Claudia Lundgren: 'O lamento do Paquequer'

Claudia Lundgren

O lamento do Paquequer

Despejaram-me todo o lixo do mundo; toda sorte de excrementos. Adoeci.

As memórias me levam a um tempo em que eu viço, banho e fertilidade; roupas eram lavadas em meu leito; eu matava a sede do menino.

Minhas águas, dantes cristalinas, deram lugar a  essas, ralas e fétidas.

É ininteligível. Se semeei somente  o bem, me doei para o bem de todos, porque me retribuem assim? De cima da ponte me jogam casca de frutas; escarram-me. O esgoto, à céu aberto, deságua em mim aquilo que o corpo humano expele.

Nem mesmo as minhas nascentes escapam. Já não sacio a sede do menino; ao contrário; de mim ele nem se aproxima mais. Alimentos já não crescem em minhas margens;  só o mato resiste.
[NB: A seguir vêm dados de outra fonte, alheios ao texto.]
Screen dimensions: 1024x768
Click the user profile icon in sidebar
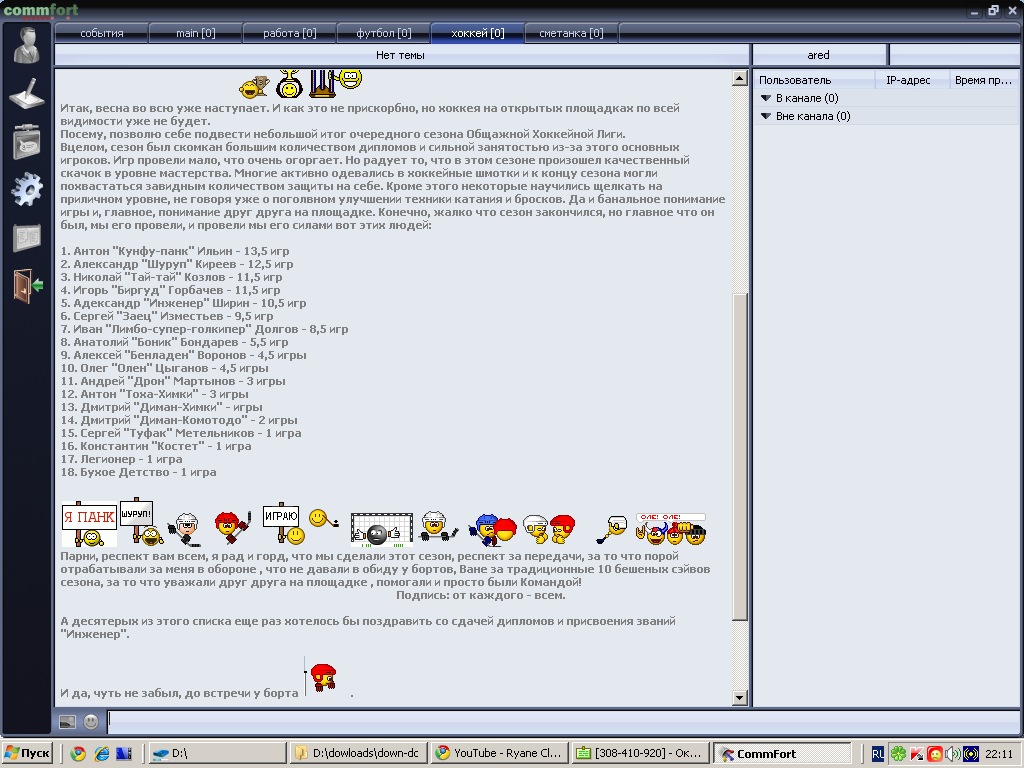[26, 45]
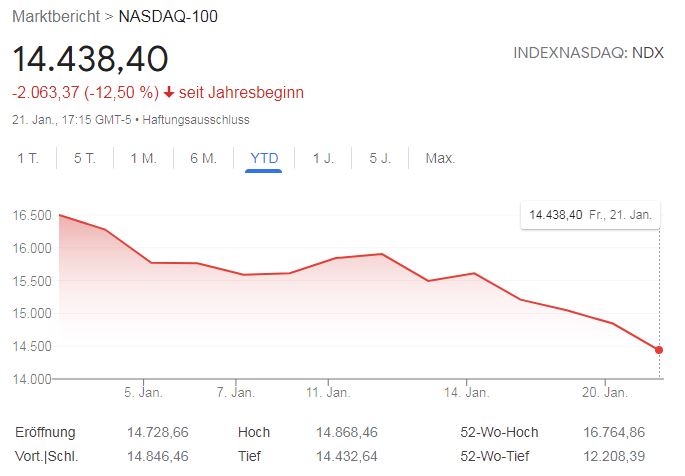The width and height of the screenshot is (685, 476).
Task: Open the 5 J. chart range
Action: click(x=380, y=158)
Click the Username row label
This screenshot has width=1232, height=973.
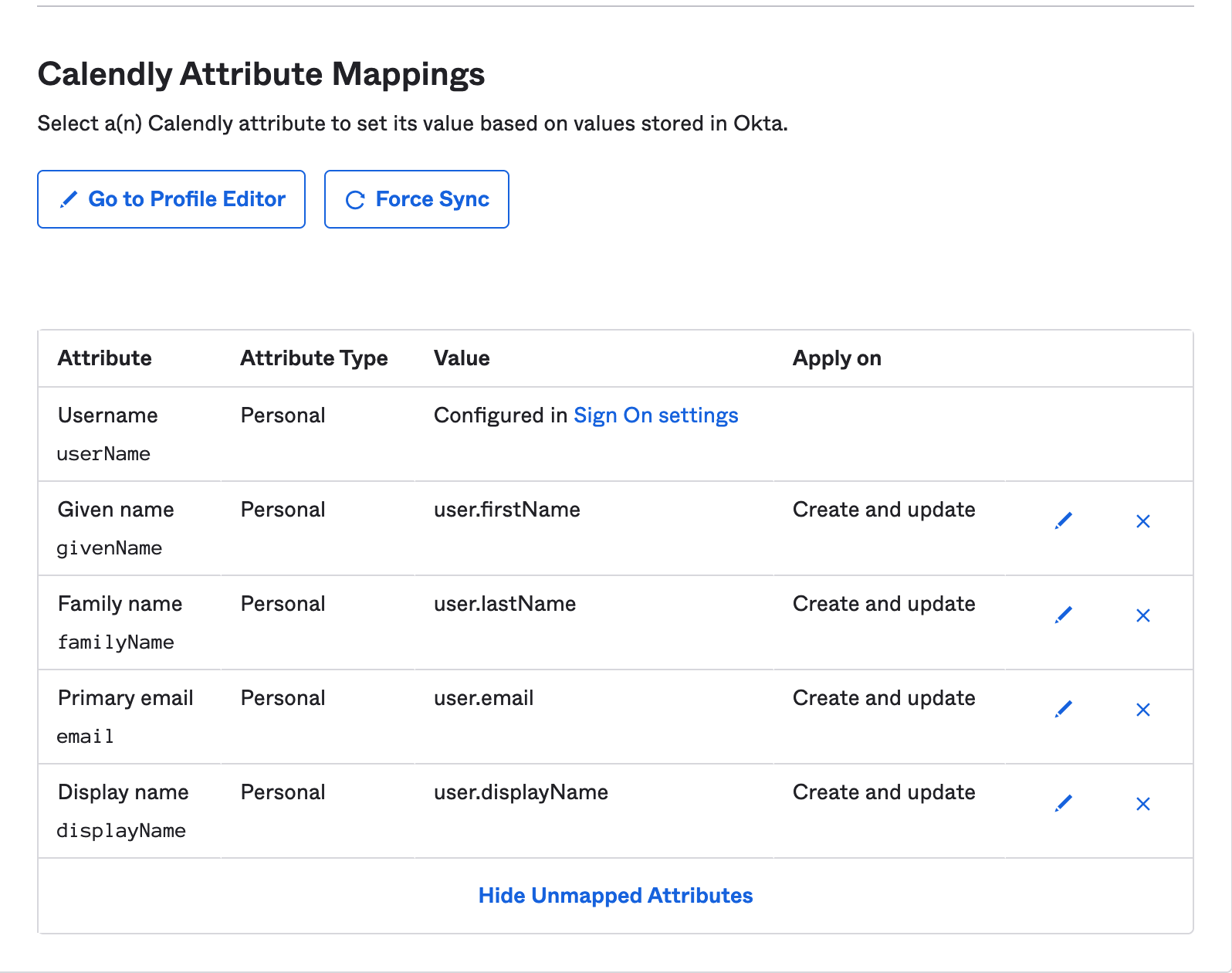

Meu cheiro é sentido de longe. Já não atraio olhares.

Quando as tempestades vêm, e transbordo, minhas  insalubres águas invadem ruas e calçadas, deixando um rastro barrento e doentio. Logo eu, que já fui história e patrimônio; logo eu, o único a cortar a cidade.

Meu prazer de viver terminou. Hoje vegeto; minhas águas se arrastam.

Quem sabe um dia, com tratamento adequado, eu renasça límpido e com aquela transparência dos bons tempos.